_AIM OF THE EXERCISE_. Where a picture appears, skip it; print everything else in the records exactly as it stands.

_GIVEN RECORDS_.
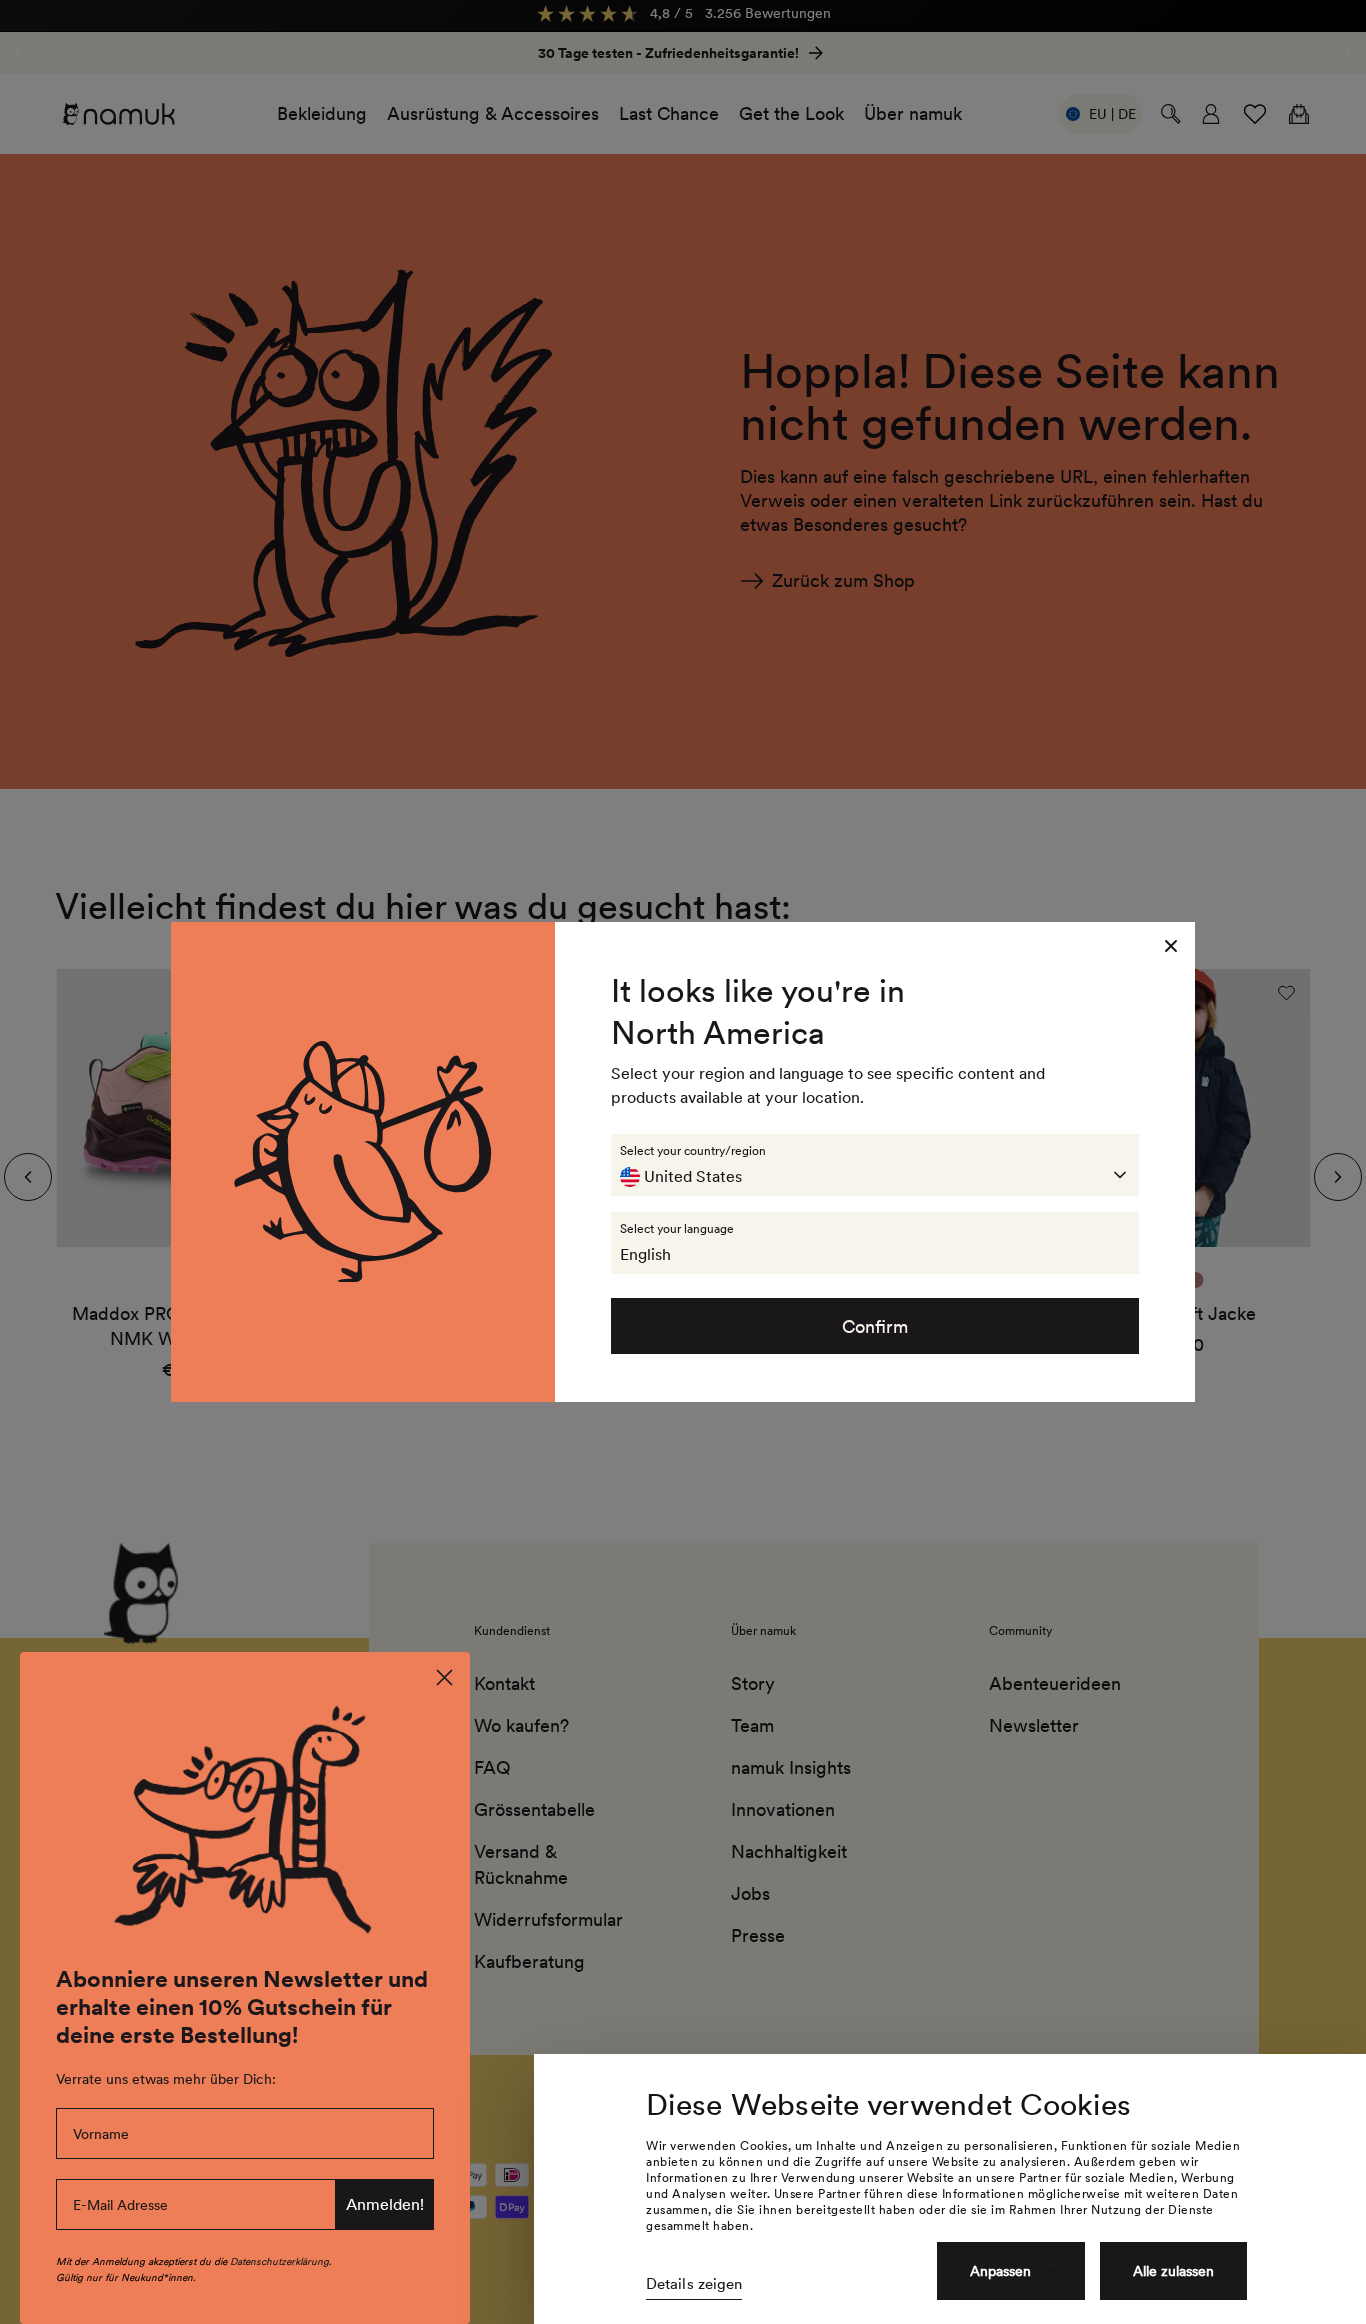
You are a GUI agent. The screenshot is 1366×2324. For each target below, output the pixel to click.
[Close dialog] (444, 1677)
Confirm (875, 1326)
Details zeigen (694, 2284)
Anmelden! (385, 2204)
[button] (875, 1165)
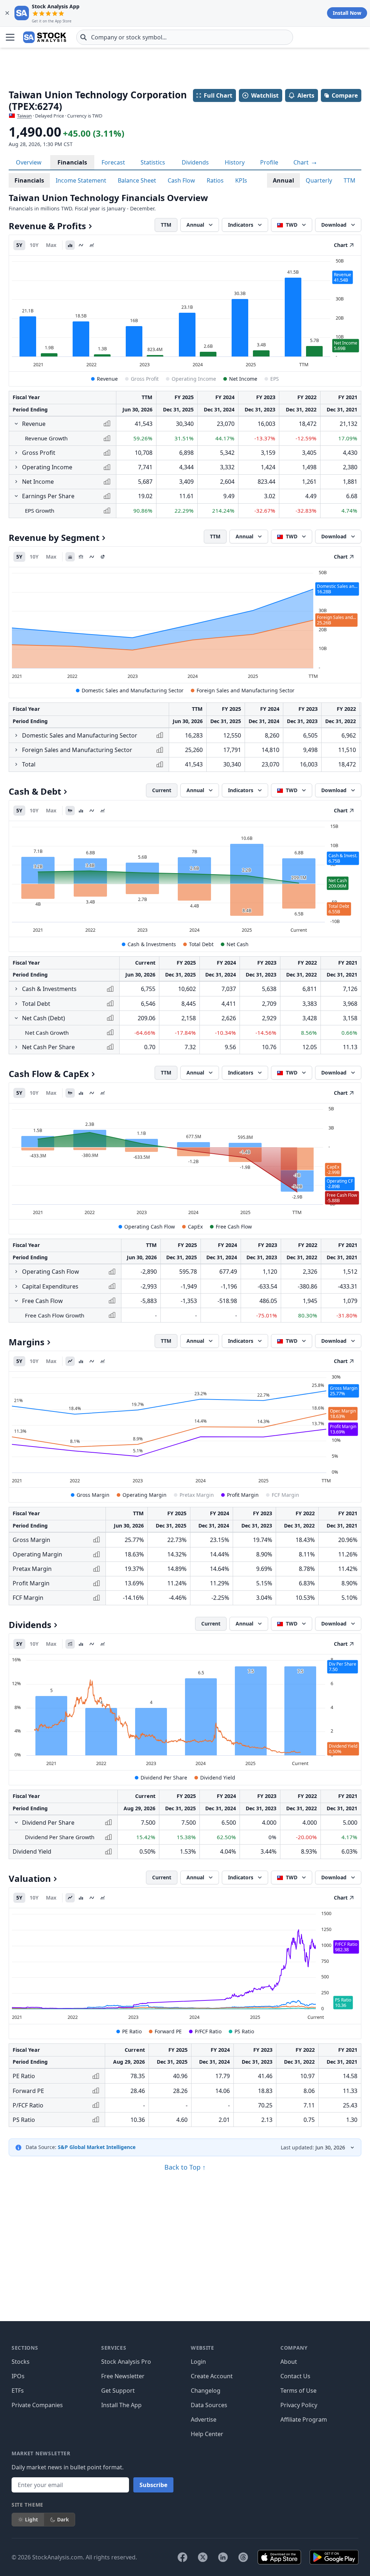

_RESPONSE_.
You are a GUI agent. The screenshot is 1366×2324. For each target below, output the pixel to click.
[Close dialog] (444, 1677)
Confirm (875, 1326)
Details zeigen (694, 2284)
Anmelden! (385, 2204)
[button] (875, 1165)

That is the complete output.